Cabe ao Governo resolver eventuais incompatibilidades

Mário Soares afirmou na sexta-feira que cabe ao Governo resolver a polémica sobre eventuais incompatibilidades nas nomeações de António Borges para desempenhar funções de consultadoria da Parpública e como administrador não executivo da Jerónimo Martins.

"Acho que quem o chamou tem de resolver", disse o ex-Presidente da República à agência Lusa, acrescentando que não sabe se há, ou não, incompatibilidades que impeçam o exercício dos dois cargos em simultâneo.

O antigo Presidente da República e primeiro-ministro falava aos jornalistas no final de uma sessão de apresentação do livro "Um político assume-se", um ensaio autobiográfico e ideológico de Mário Soares, que decorreu sexta-feira à noite no Externato Frei Luís de Sousa, em Almada.

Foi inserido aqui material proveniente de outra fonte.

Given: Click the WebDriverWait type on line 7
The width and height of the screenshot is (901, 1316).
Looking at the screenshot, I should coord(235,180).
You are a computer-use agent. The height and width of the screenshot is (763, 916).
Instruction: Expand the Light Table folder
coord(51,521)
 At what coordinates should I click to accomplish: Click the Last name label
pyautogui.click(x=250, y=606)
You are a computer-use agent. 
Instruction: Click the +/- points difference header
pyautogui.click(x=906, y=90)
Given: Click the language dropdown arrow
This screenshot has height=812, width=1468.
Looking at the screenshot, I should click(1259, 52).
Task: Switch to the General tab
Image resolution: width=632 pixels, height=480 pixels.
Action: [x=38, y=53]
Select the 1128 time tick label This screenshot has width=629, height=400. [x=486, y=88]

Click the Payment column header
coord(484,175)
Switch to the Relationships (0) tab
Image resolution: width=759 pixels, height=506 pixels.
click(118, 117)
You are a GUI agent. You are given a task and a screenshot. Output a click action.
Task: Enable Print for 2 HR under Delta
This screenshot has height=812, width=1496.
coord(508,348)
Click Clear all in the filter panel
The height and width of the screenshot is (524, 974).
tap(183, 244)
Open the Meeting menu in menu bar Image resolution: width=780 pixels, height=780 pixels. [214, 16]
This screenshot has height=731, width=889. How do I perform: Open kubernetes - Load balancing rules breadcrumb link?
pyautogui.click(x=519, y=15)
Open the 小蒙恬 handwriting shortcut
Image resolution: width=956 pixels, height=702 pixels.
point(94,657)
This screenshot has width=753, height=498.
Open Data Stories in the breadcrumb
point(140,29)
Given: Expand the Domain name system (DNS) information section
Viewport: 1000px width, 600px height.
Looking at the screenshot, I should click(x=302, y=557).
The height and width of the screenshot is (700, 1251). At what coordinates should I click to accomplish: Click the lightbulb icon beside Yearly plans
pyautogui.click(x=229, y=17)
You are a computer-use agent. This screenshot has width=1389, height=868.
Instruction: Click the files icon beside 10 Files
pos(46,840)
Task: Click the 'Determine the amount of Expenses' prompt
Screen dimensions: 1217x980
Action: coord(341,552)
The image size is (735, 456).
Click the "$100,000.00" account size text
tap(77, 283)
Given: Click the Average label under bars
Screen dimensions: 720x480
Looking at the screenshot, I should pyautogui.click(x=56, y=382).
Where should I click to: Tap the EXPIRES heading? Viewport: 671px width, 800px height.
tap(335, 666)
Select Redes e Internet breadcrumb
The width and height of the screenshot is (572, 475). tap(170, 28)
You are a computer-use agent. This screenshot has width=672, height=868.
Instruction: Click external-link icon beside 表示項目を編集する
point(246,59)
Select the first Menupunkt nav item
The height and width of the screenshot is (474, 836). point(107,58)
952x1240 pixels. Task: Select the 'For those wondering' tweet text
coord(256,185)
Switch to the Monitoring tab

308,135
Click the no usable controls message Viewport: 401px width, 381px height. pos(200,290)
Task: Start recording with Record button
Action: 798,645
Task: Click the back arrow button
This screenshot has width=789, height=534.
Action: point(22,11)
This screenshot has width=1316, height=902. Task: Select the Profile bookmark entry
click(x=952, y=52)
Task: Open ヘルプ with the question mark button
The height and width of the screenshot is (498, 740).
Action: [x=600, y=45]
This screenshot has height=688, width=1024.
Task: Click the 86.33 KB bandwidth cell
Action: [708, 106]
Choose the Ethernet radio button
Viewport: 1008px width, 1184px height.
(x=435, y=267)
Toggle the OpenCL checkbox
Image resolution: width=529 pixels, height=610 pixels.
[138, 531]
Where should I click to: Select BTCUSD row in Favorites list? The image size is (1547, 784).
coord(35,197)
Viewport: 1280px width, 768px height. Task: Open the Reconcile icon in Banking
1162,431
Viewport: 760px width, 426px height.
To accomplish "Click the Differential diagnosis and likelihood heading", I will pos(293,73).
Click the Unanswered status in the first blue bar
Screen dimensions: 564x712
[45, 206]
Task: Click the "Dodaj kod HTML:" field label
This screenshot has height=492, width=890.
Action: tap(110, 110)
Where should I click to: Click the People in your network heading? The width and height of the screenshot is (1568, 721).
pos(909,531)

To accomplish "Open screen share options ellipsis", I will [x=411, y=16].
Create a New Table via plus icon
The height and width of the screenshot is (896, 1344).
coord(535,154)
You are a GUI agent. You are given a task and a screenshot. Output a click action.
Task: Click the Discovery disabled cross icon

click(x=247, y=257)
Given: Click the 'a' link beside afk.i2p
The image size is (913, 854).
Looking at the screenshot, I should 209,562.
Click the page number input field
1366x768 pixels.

Questionado pelos jornalistas sobre as considerações do atual Presidente da República, Aníbal Cavaco Silva, sobre o ex-primeiro-ministro José Sócrates, no livro "Roteiros VI", que reúne as principais intervenções públicas do Chefe do Estado, Mário Soares escusou-se a fazer qualquer comentário.

"Tenho um princípio que sigo: nunca falo dos meus antecessores nem dos meus sucessores, porque isso tem sempre um ar de ressentimento. E eu não sou uma pessoa ressentida", disse Mário soares.

Referindo-se àquele que é o seu último livro publicado, Mário Soares afirmou tratar-se de um livro que começa por relatar como entrou na política ainda jovem e em que explica todo o seu percurso e porque razão é um político que se assume.